* Do this: How many lines of the data below contain the word "width"? Reply with the number only.

Entries on locating words and elements:
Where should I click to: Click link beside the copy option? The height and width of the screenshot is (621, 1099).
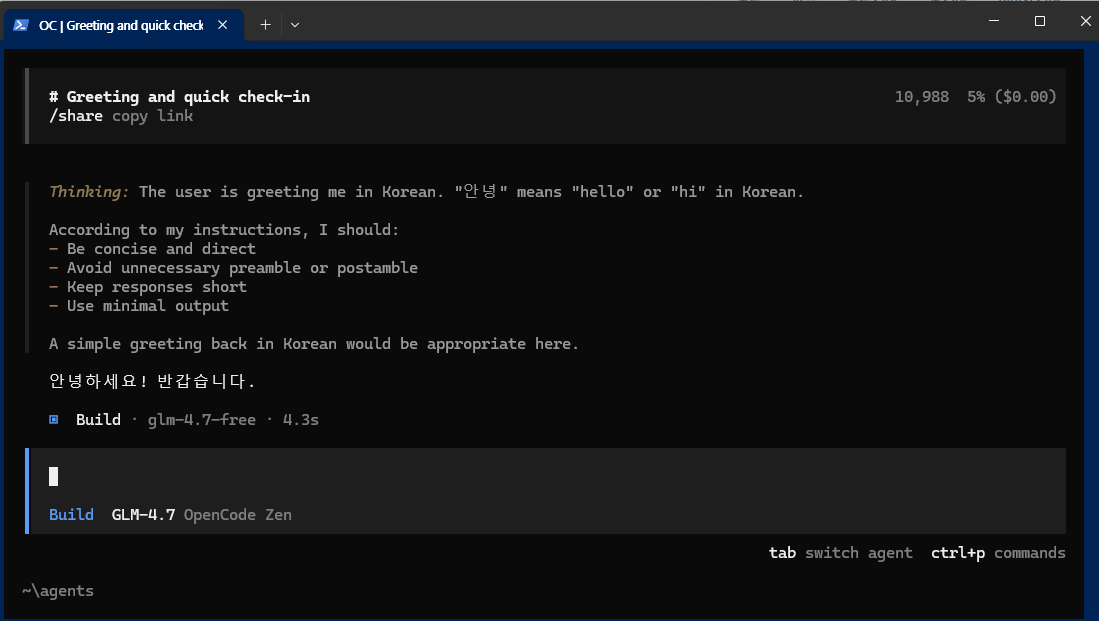pyautogui.click(x=175, y=115)
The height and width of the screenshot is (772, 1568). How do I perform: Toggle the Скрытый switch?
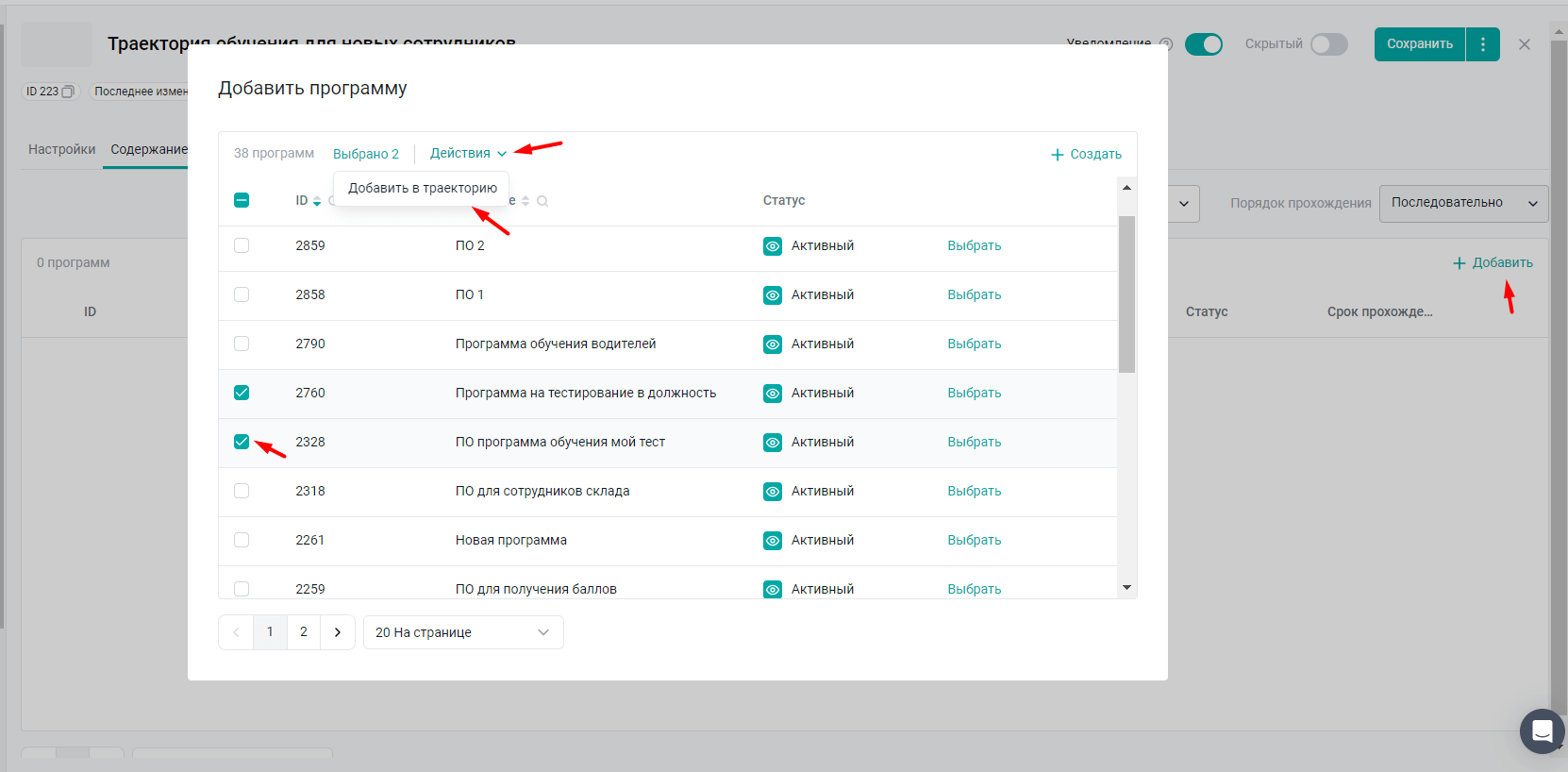(1328, 44)
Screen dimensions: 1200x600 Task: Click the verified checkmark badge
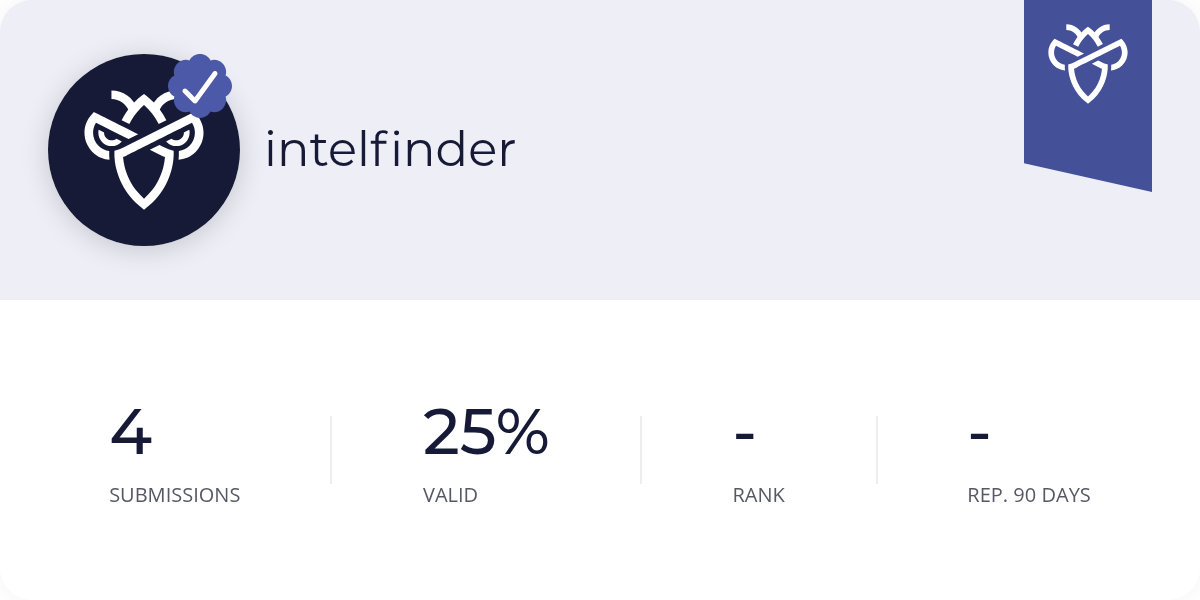point(200,87)
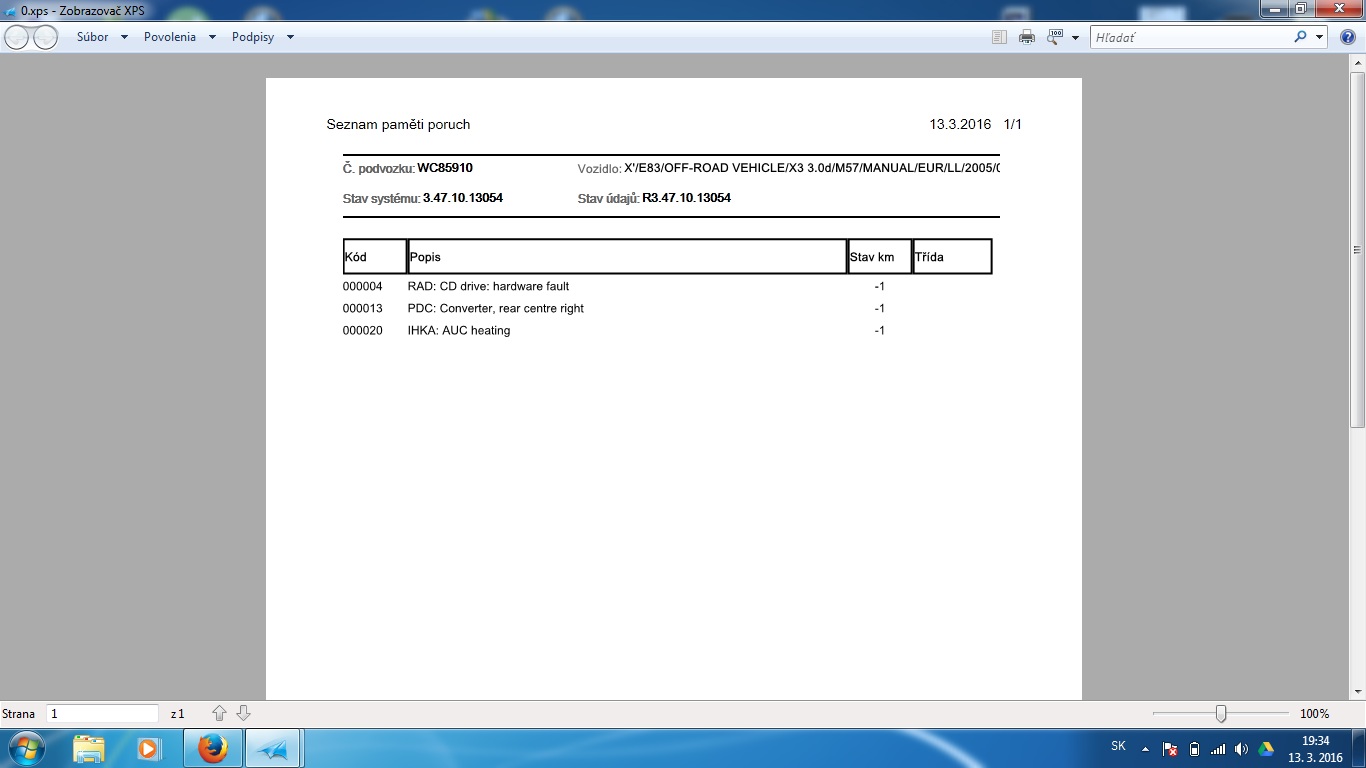The image size is (1366, 768).
Task: Expand the search options dropdown arrow
Action: pos(1320,37)
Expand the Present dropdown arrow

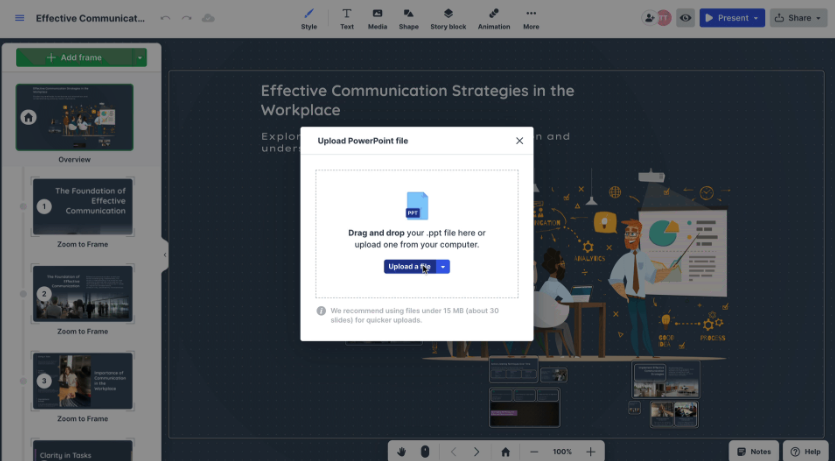(x=756, y=18)
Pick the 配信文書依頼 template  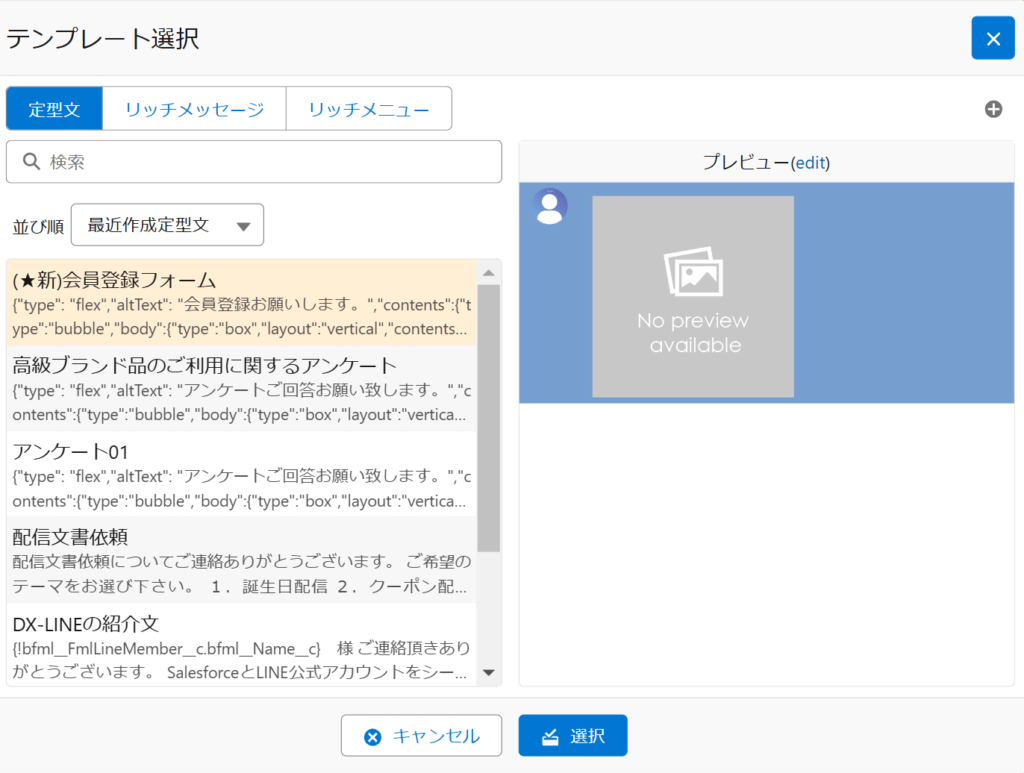pos(240,560)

* Expected output: 2